A few days before my departure, I wandered through the city without knowing where to go. Walking allows one to experience reality1. I would let my footsteps guide me randomly through the streets, it was my way of approaching the city while remaining open to my surroundings. Eventually, I found myself in a large square called Market Place, where the side glass of a bus stop offered a view of a black glass covered in a multitude of frozen ice crystals. The crystallization gave the glass a metallic appearance, transforming it into an old mirror fragmented by time, shimmering in the morning light. At the stop, my eyes fixed on the silhouettes of passersby and the bustling city that were reflected on the surface of the polished glass.
I couldn’t help but think of an object called “Claude’s mirror” or “Claude Lorrain’s mirror,” which was particularly appreciated in the 18th century by draftsmen and landscape painters.
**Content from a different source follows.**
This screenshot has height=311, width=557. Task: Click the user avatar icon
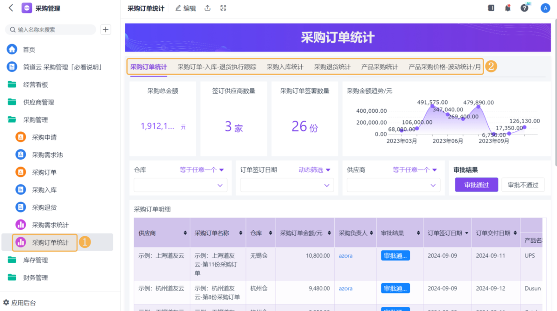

They used it to render their works dark, deep, and dense, in the style of the French painter Claude Gelée , also known as “Le Lorrain.”
This mirror is a small slightly convex black object, typically kept in a case with a lid. The user, turning away from the subject, uses the mirror in the opposite direction, with the same attention and concentration as a photographer composing their subject through the viewfinder of their camera2. Travelers also carried it to admire landscapes, not to mention those who regarded it for its esoteric aspects.
With my faithful tool, the camera, wedged between my mittens, the tips of my fingers almost frozen, I was able to systematically and compulsively capture the ephemeral reflections, the fragments of time reflected by the mirror.
The result produced these images that seem to emerge from another era.